* Start *

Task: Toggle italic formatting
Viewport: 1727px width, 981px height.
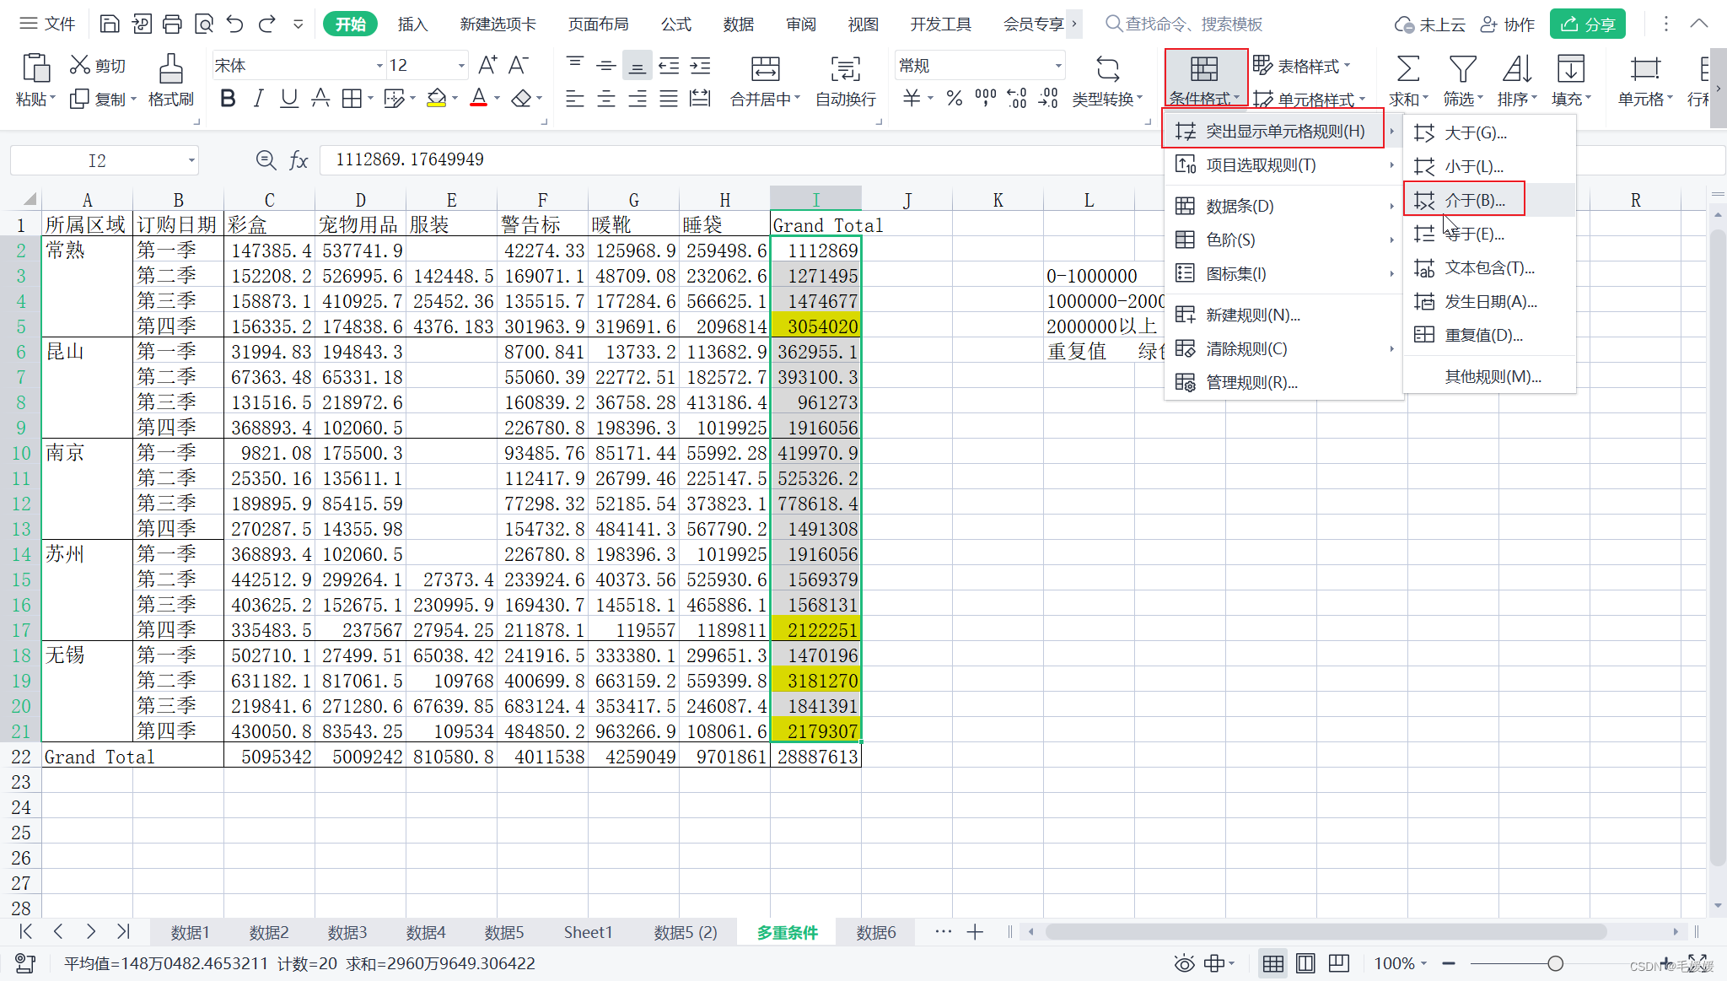Action: coord(258,99)
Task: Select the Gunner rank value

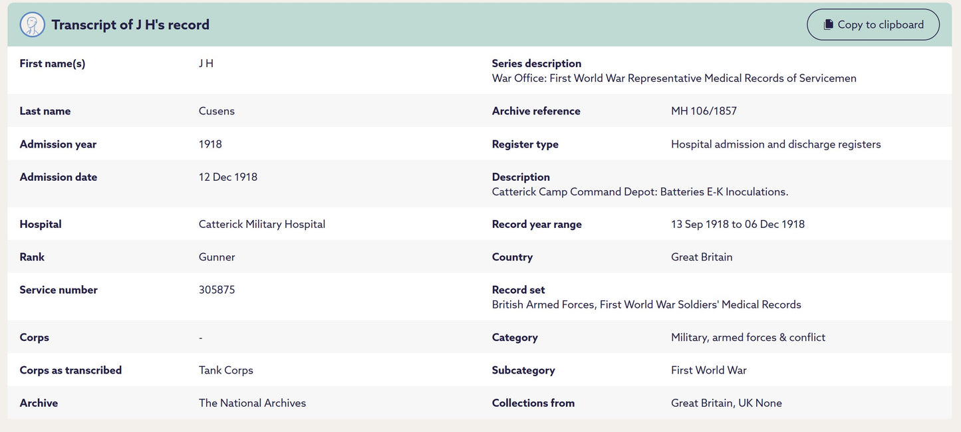Action: [x=217, y=257]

* End *

_Task objective_. Present the lines of the records above as a numbered list, leaving out blank lines and the pictures.

_Problem solution_.
1. Task: Toggle italic formatting
2. Viewport: 1727px width, 981px height.
3. Action: coord(258,99)
4. Task: Select the Gunner rank value
5. Action: [x=217, y=257]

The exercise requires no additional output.